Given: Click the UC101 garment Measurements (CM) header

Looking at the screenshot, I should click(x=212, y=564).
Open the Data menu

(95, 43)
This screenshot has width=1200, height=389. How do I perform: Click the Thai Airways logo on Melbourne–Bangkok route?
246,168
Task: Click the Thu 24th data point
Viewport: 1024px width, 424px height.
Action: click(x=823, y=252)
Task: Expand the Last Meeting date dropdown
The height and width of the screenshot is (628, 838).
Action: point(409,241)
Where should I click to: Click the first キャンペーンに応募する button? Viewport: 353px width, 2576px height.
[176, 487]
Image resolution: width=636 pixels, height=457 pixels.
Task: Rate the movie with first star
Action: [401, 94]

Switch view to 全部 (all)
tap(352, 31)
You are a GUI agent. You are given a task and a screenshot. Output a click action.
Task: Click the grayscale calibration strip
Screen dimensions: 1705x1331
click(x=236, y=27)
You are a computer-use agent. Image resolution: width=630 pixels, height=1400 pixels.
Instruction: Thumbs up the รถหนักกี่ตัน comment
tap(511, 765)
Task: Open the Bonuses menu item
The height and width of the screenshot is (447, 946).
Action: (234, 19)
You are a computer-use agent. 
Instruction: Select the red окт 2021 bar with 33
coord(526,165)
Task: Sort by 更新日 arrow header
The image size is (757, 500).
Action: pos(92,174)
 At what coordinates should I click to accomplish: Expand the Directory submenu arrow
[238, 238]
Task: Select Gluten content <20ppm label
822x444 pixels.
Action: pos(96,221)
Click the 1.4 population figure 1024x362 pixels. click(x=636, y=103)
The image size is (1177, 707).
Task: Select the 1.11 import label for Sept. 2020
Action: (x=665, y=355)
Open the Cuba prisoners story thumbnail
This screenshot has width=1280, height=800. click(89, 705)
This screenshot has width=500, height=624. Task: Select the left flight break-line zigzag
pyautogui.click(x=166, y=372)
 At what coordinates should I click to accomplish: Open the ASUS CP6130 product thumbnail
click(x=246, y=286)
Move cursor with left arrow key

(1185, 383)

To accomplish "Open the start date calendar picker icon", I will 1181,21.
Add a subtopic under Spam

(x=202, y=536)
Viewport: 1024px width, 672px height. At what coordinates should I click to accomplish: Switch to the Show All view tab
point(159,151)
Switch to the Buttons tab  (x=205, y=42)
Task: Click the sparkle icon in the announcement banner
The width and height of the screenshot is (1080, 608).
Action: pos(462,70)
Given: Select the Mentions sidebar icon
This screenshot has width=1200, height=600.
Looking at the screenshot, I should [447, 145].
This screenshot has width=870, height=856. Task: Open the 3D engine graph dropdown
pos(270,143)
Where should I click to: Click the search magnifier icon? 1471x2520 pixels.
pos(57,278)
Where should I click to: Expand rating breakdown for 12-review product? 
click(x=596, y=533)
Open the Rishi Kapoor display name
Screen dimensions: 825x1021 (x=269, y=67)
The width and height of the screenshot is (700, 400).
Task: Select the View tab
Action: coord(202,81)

Try it
After locating the line with "Screen dimensions: 1705x1331" above, return that line and every later line through the one with "Task: Open the Bonuses menu item", word for word and with nothing else.

Answer section
Screen dimensions: 1705x1331
click(x=236, y=27)
You are a computer-use agent. Image resolution: width=630 pixels, height=1400 pixels.
Instruction: Thumbs up the รถหนักกี่ตัน comment
tap(511, 765)
Task: Open the Bonuses menu item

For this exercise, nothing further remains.